DELI SERDANG,|AnalisasiberNews.com – Momentum Hari Pendidikan Nasional (Hardiknas) 2026 dimanfaatkan Pemerintah Kabupaten Deli Serdang untuk memaparkan kondisi terkini dunia pendidikan sekaligus langkah-langkah konkret dalam upaya peningkatan kualitasnya.


Bupati Deli Serdang menegaskan bahwa pendidikan harus menjadi gerakan bersama, karena peningkatan mutu tidak dapat hanya bergantung pada pemerintah, melainkan membutuhkan keterlibatan seluruh elemen masyarakat.
“Pendidikan bermutu harus menjadi gerakan bersama. Pendidikan harus mampu membentuk generasi unggul,” ujarnya saat menjadi pembina upacara Hardiknas 2026 di Alun-alun Pemkab Deli Serdang, Sabtu (2/5/2026).

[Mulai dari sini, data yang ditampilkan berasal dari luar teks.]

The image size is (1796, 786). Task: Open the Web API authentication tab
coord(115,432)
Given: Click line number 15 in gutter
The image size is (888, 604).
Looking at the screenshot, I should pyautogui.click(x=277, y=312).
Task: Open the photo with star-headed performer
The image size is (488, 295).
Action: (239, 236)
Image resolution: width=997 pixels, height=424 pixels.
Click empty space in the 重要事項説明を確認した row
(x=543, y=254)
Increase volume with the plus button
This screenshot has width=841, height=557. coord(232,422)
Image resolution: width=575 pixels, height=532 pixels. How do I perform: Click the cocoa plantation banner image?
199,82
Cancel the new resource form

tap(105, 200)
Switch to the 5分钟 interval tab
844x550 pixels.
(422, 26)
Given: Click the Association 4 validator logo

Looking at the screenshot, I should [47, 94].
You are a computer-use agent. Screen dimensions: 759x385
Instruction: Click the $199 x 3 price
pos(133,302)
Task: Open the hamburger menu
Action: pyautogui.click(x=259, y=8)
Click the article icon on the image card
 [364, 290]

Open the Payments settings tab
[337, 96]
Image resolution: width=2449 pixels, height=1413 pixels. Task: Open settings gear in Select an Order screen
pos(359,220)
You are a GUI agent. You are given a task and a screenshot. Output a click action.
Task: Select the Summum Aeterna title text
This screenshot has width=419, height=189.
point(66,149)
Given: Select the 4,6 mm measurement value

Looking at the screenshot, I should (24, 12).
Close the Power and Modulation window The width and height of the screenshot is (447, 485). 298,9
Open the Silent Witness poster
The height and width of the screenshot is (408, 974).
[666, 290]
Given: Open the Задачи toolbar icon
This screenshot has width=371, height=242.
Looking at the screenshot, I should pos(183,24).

Dalam pemaparannya, Bupati mengungkap capaian indikator pendidikan daerah. Pada tahun 2025, skor literasi tingkat SD berada di angka 55,69 dan numerasi 48,64, yang masih di bawah standar kompetensi minimum.
Sementara itu, di tingkat SMP, literasi mencapai 67,92 dan numerasi 60,74.
Ia menekankan bahwa tantangan utama tidak hanya pada capaian angka, tetapi juga pada kualitas proses pembelajaran di kelas.

“Sekolah harus fokus pada kemampuan bernalar. Kita masih menemukan siswa yang belum bisa membaca, ini menjadi perhatian serius,” tegasnya.
Selain itu, kondisi sarana dan prasarana pendidikan juga menjadi perhatian. Dari total 5.965 ruang kelas sekolah negeri, sebanyak 906 ruang dilaporkan mengalami kerusakan berat.
Langkah Strategis Perbaikan
Untuk menjawab berbagai tantangan tersebut, Pemkab Deli Serdang telah menyiapkan sejumlah langkah strategis,
antara lain:
• Revitalisasi sekolah
• Pembangunan unit sekolah baru
• Penambahan ruang kelas baru
• Rehabilitasi sarana dan prasarana
Pendanaan program ini bersumber dari berbagai pihak, mulai dari APBN, APBD, bantuan provinsi, CSR, hingga partisipasi masyarakat.
Di sektor akses pendidikan, program regrouping sekolah juga terus dilanjutkan. Sepanjang tahun 2025, sebanyak 32 SD telah diregrouping, dan pada tahun 2026 direncanakan bertambah menjadi 39 SD.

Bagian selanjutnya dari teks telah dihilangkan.